> _Aim of the exercise_:
After the line containing "Viewport: 1568px width, 658px height.", write nothing more; before it, reproduce every line of the material below exactly, starting with the first.

> _Data under study_:
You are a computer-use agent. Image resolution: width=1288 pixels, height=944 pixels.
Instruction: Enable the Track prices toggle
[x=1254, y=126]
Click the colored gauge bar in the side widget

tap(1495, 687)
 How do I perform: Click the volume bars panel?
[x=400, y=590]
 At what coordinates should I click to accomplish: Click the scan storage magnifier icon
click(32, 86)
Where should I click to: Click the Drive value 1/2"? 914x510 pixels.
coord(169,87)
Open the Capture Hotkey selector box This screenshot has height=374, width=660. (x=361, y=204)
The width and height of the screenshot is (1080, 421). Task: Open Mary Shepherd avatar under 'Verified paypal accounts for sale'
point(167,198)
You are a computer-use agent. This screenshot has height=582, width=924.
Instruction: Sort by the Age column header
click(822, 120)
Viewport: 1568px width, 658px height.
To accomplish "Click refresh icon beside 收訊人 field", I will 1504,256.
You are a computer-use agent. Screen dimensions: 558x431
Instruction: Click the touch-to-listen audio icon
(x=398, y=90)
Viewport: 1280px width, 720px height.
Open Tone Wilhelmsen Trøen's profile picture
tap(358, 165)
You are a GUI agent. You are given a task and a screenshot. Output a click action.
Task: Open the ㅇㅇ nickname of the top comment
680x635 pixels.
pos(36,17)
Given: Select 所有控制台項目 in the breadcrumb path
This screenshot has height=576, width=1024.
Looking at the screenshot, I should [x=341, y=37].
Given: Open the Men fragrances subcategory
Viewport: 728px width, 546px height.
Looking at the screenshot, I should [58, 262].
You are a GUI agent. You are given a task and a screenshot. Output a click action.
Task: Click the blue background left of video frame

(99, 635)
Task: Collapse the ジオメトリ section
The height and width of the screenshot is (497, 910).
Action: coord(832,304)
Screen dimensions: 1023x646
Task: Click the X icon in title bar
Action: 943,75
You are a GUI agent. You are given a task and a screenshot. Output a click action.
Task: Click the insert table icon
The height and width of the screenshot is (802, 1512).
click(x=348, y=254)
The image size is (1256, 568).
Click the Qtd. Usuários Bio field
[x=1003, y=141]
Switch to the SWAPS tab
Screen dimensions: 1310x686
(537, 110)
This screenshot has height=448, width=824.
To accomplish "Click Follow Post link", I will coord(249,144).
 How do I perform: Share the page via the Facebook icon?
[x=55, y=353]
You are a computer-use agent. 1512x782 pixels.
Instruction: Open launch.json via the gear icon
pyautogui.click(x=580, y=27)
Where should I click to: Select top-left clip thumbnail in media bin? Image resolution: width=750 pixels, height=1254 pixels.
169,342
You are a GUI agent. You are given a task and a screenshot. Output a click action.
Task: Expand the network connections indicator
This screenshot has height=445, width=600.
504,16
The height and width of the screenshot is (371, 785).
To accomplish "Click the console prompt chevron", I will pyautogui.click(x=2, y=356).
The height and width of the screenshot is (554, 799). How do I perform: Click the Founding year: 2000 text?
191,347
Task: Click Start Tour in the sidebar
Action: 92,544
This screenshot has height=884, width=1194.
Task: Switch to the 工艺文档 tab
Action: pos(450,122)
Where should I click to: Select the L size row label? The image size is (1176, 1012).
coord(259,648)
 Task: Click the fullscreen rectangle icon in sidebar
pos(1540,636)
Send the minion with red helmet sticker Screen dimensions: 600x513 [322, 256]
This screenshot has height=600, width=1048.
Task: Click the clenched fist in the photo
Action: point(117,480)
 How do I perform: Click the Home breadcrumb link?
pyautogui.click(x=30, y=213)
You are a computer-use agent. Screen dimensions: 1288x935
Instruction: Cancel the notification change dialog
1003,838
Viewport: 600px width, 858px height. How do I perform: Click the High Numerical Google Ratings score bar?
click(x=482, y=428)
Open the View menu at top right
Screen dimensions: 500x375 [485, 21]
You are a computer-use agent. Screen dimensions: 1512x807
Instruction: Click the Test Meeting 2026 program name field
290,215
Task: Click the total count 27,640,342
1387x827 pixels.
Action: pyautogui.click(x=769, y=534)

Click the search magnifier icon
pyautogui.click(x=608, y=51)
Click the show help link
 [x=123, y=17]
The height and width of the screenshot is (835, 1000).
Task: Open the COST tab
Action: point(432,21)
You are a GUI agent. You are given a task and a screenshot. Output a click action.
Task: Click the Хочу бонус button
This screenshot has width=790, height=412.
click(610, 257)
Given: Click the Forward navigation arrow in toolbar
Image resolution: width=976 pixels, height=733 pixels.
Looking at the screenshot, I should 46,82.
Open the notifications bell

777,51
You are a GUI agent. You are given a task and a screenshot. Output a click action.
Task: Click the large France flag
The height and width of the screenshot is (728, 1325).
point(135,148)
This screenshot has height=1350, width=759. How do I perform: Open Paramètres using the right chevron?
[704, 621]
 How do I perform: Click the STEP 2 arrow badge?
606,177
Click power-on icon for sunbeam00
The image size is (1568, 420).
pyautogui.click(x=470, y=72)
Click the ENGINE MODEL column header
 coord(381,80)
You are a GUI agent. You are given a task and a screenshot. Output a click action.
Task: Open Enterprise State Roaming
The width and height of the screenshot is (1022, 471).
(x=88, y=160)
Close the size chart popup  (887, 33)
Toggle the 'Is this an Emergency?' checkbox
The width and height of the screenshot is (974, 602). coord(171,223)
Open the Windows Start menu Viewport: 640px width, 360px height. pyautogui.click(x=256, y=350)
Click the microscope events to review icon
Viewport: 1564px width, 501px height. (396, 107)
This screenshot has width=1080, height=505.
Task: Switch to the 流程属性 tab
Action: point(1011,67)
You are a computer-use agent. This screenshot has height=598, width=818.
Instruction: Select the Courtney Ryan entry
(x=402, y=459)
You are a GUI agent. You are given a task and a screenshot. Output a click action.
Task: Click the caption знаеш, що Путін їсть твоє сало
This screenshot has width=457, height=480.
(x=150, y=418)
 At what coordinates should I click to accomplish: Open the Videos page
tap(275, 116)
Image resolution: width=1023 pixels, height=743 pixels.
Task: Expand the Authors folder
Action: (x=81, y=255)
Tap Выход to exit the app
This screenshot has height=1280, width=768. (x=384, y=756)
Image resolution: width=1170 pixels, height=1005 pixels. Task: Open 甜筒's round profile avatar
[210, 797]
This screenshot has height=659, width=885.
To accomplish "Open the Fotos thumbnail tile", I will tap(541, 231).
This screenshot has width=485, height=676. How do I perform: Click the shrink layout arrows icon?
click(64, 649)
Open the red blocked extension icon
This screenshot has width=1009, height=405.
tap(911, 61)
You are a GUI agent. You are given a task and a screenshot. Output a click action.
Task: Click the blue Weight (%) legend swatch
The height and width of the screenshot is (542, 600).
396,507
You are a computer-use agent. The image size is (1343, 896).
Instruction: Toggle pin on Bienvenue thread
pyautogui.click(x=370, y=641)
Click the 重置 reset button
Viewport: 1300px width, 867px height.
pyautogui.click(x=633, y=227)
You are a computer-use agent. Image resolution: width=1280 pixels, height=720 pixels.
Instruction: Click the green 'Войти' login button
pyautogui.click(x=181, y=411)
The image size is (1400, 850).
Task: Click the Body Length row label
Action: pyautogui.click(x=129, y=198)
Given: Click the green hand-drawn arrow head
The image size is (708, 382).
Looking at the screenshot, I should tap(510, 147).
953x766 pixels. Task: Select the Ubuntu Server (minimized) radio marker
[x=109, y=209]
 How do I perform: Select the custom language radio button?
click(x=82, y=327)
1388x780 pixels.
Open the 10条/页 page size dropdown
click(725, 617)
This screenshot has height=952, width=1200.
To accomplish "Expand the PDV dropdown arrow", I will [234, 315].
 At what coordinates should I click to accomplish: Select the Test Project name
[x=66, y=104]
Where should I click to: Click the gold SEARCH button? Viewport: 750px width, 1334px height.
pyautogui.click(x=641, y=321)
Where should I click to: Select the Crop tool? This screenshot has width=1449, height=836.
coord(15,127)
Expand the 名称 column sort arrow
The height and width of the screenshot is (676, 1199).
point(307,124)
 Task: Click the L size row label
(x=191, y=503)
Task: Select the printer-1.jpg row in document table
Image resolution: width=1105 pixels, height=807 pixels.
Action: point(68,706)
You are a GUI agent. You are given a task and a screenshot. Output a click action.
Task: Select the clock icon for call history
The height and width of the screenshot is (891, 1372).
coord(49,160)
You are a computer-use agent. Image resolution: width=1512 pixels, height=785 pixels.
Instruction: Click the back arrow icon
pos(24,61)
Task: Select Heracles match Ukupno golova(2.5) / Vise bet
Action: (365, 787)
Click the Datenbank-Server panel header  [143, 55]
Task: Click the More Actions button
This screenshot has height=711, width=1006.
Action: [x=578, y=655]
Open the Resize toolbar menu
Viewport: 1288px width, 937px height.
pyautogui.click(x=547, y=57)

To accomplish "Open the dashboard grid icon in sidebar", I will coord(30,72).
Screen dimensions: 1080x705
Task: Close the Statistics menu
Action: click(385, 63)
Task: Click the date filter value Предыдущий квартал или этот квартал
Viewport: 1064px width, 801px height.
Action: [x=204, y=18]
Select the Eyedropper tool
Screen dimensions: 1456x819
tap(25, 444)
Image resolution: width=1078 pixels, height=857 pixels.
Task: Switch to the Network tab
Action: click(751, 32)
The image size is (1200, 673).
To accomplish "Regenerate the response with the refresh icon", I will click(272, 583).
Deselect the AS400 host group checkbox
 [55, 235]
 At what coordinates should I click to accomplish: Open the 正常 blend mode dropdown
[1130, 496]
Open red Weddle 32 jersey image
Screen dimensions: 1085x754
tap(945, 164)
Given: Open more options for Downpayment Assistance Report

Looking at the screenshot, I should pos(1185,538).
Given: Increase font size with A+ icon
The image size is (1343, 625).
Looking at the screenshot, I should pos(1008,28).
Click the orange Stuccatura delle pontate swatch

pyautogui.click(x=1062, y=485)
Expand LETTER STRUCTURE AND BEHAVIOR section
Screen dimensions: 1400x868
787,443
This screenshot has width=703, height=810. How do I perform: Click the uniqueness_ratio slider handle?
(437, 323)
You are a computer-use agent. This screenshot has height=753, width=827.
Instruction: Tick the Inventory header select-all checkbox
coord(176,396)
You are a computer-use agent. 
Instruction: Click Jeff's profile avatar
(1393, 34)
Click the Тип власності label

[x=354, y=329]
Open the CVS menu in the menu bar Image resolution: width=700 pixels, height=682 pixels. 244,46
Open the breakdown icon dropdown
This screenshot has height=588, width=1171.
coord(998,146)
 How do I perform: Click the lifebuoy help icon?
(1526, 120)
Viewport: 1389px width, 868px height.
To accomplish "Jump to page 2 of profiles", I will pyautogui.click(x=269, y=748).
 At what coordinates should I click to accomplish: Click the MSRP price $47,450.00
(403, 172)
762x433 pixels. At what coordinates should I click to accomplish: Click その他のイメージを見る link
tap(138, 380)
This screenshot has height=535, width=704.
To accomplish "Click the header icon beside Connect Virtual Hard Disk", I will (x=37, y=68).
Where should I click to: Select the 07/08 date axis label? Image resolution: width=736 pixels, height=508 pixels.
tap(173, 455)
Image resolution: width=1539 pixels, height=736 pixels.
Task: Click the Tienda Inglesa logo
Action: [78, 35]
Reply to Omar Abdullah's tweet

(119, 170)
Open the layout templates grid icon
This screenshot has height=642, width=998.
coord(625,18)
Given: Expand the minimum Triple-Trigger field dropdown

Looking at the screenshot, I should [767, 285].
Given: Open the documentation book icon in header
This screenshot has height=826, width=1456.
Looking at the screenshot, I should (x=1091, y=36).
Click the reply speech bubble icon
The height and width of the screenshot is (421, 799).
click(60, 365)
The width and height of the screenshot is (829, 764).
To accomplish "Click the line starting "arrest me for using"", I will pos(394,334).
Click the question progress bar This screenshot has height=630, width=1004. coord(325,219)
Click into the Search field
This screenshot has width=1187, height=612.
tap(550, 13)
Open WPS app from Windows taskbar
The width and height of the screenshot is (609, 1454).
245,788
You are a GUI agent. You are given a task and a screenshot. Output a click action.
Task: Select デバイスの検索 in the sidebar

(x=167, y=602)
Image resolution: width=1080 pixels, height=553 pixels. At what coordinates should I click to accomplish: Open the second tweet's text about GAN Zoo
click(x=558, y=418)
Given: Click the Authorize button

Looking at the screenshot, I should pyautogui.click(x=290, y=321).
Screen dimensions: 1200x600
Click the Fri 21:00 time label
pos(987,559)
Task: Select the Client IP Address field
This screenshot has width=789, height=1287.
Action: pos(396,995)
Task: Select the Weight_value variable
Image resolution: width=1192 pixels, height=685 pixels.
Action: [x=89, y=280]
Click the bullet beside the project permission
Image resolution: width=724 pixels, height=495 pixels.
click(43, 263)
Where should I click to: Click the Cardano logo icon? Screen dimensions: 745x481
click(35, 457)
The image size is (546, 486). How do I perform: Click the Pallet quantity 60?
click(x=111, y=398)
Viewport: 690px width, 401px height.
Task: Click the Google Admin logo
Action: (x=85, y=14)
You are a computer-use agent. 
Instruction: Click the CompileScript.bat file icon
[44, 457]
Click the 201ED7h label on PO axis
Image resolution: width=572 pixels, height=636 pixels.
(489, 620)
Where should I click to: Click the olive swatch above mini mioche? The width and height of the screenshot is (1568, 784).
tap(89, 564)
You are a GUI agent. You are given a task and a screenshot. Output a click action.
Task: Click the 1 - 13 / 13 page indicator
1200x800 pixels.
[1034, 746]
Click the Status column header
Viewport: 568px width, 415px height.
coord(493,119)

> _Your solution_:
You are a computer-use agent. Image resolution: width=1288 pixels, height=944 pixels.
Instruction: Enable the Track prices toggle
[x=1254, y=126]
Click the colored gauge bar in the side widget

tap(1495, 687)
 How do I perform: Click the volume bars panel?
[x=400, y=590]
 At what coordinates should I click to accomplish: Click the scan storage magnifier icon
click(32, 86)
Where should I click to: Click the Drive value 1/2"? 914x510 pixels.
coord(169,87)
Open the Capture Hotkey selector box This screenshot has height=374, width=660. (x=361, y=204)
The width and height of the screenshot is (1080, 421). Task: Open Mary Shepherd avatar under 'Verified paypal accounts for sale'
point(167,198)
You are a computer-use agent. This screenshot has height=582, width=924.
Instruction: Sort by the Age column header
click(822, 120)
Viewport: 1568px width, 658px height.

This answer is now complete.